§ Data provided:
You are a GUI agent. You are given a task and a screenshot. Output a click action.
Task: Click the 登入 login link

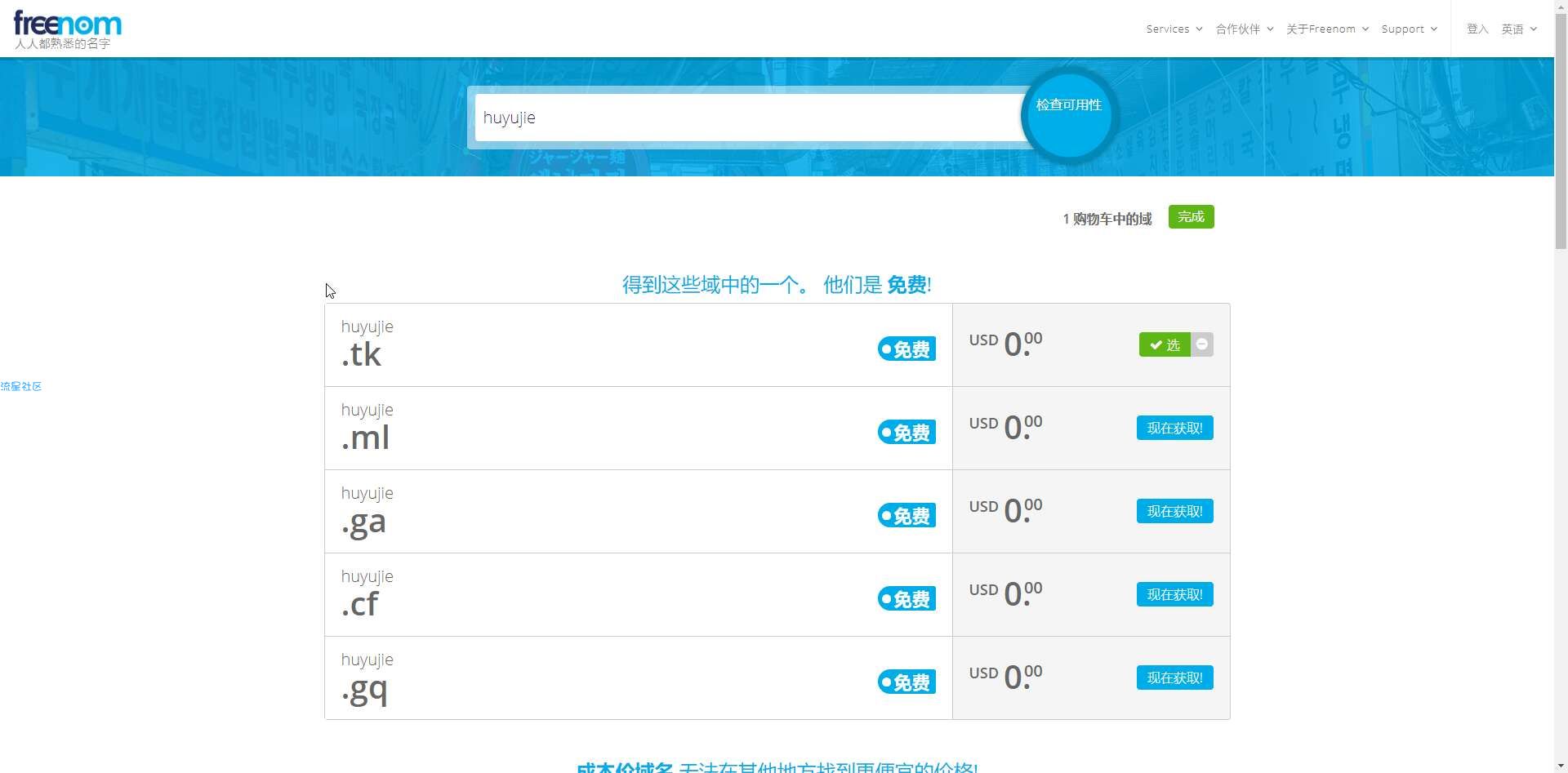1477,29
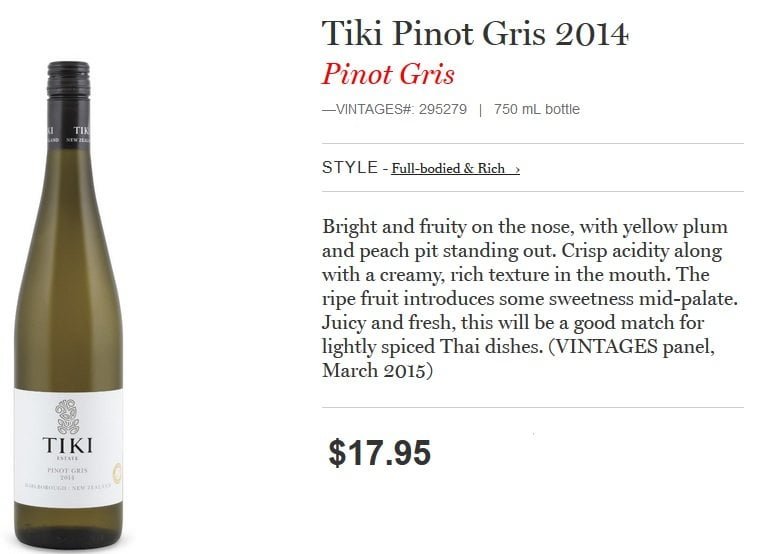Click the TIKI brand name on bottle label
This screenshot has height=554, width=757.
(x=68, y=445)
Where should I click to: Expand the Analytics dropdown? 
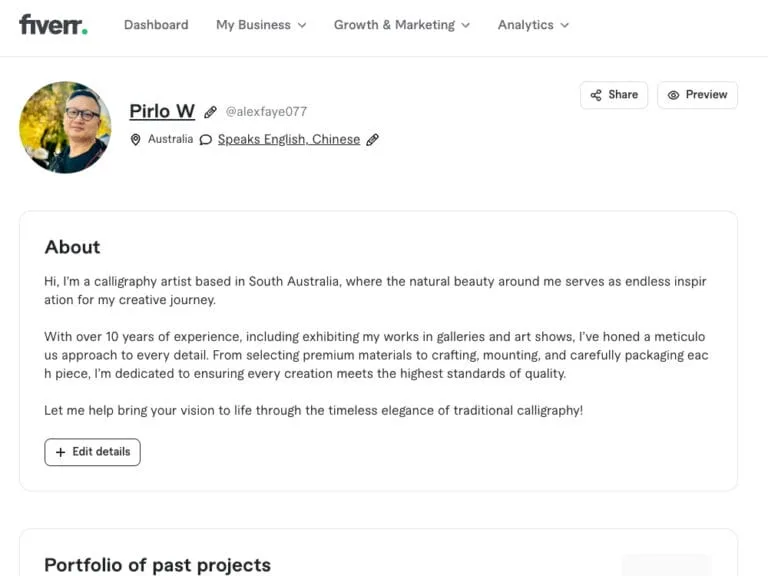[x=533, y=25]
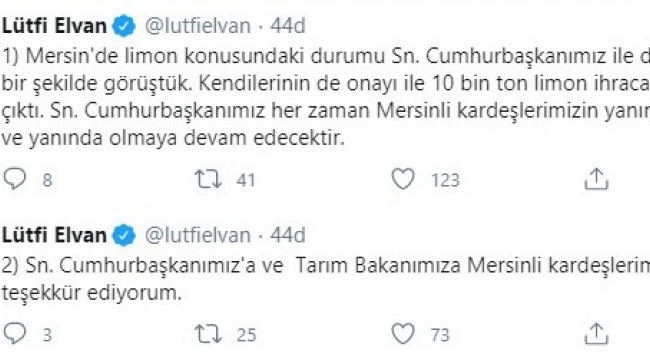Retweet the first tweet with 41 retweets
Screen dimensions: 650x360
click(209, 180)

...

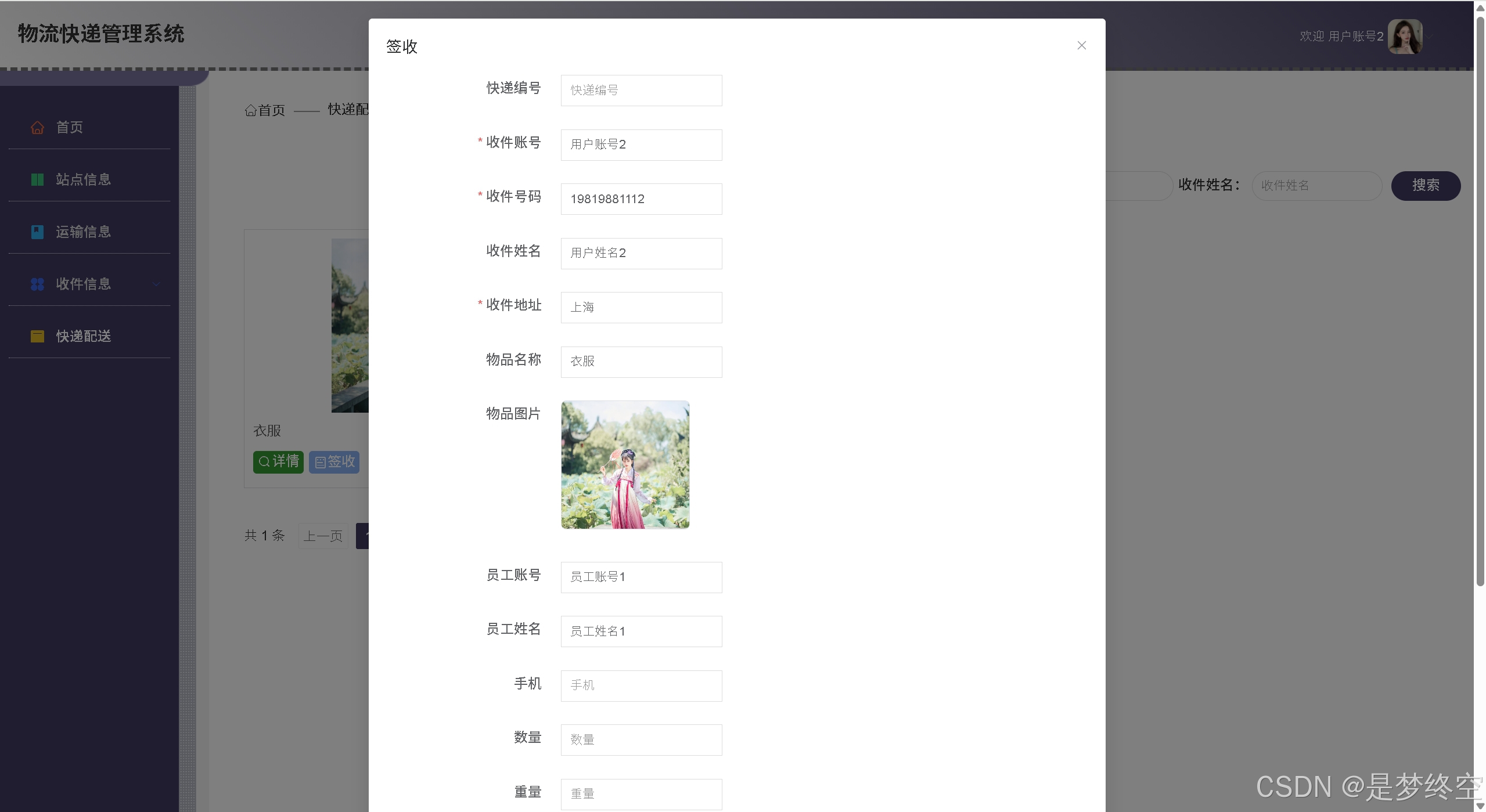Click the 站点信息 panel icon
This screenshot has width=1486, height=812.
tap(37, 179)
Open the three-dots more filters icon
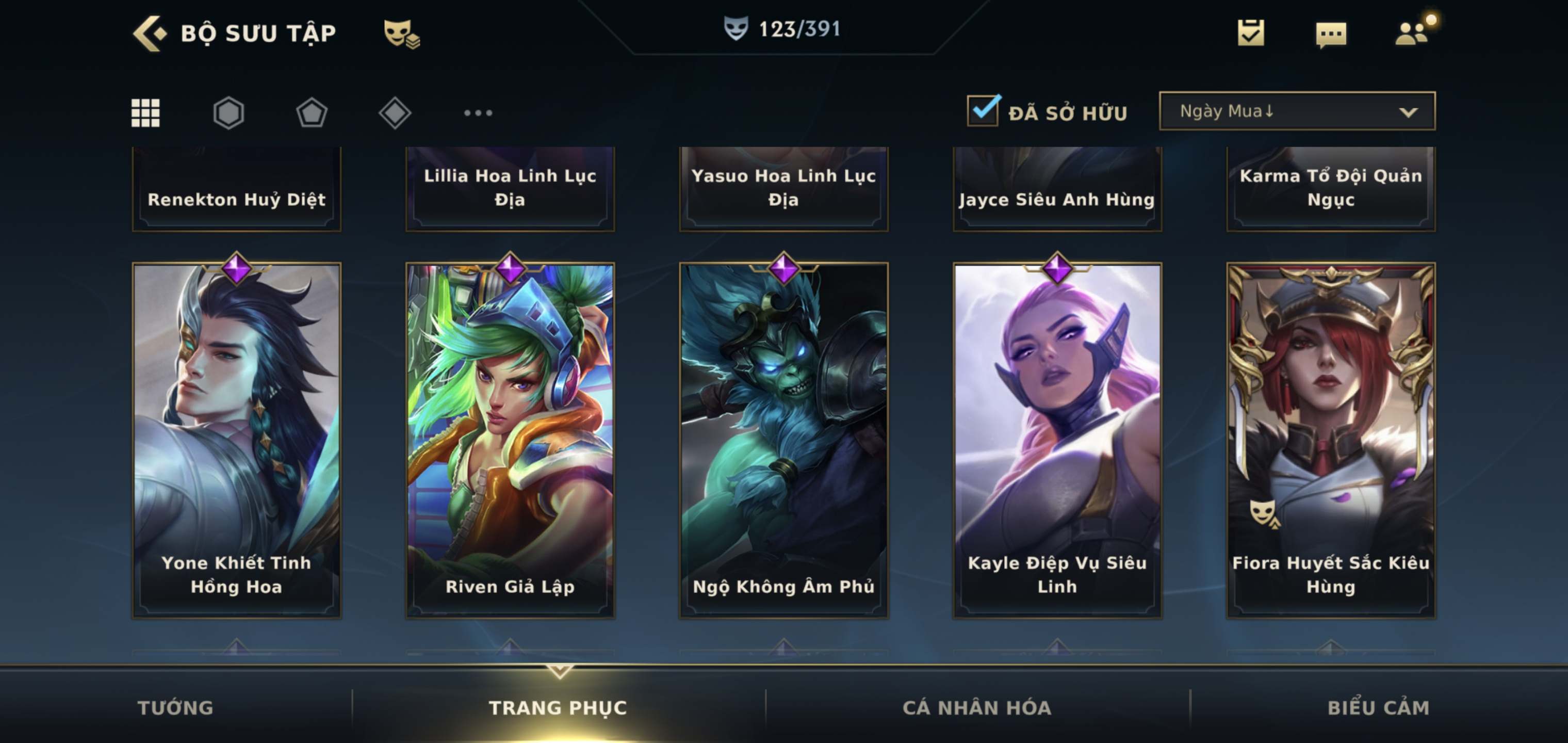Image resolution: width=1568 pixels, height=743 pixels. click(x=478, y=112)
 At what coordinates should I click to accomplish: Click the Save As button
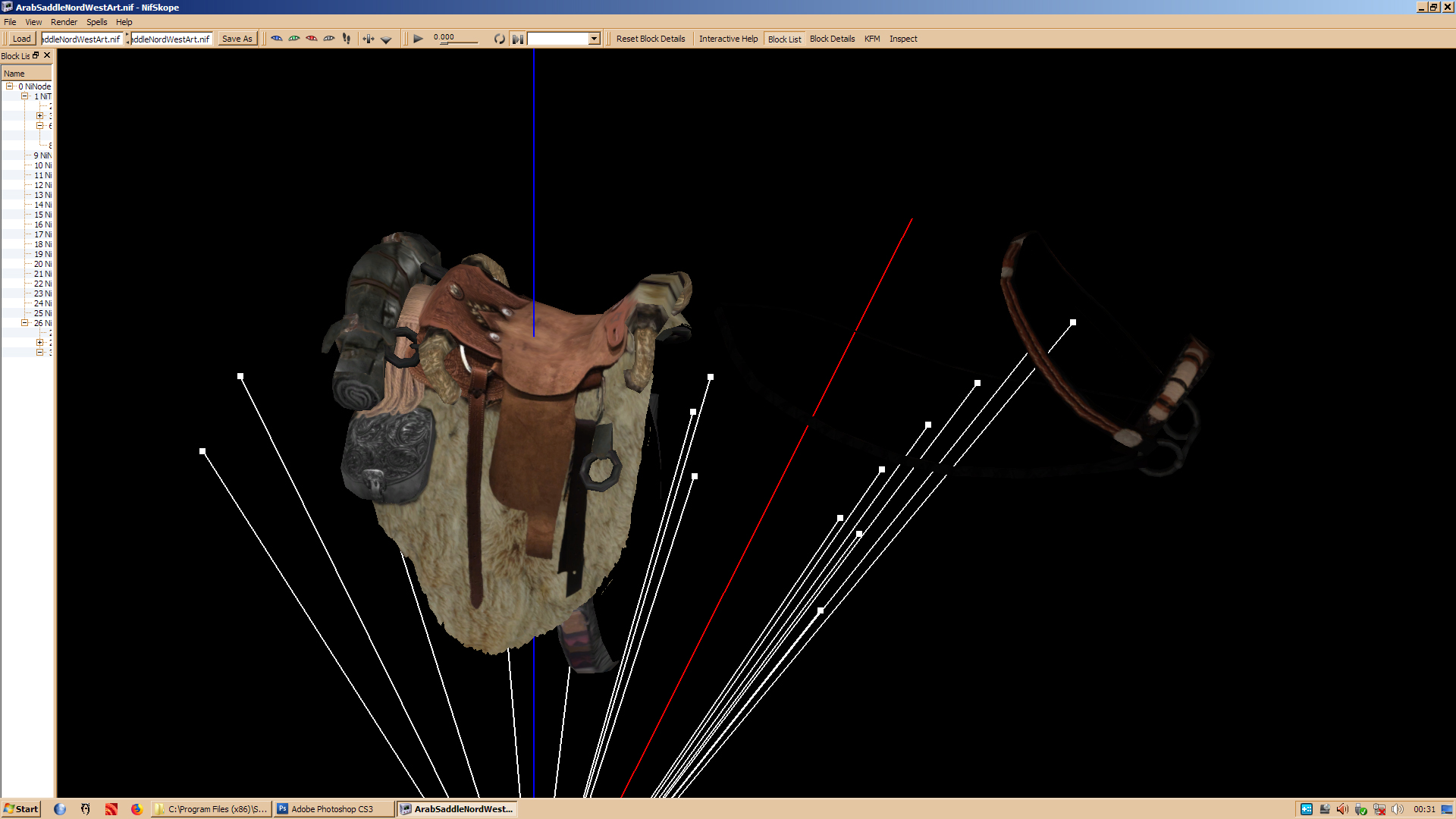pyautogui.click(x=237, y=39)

§ Problem details: Copy out the entries again word for word, starting at the line containing "Where should I" and ending at the line containing "click(209, 180)", with both of those lines included. Leave out the pictures.

§ Solution to the exercise:
Where should I click to: Expand the Analytics dropdown? 
[x=533, y=25]
Retweet the first tweet with 41 retweets
Screen dimensions: 650x360
click(209, 180)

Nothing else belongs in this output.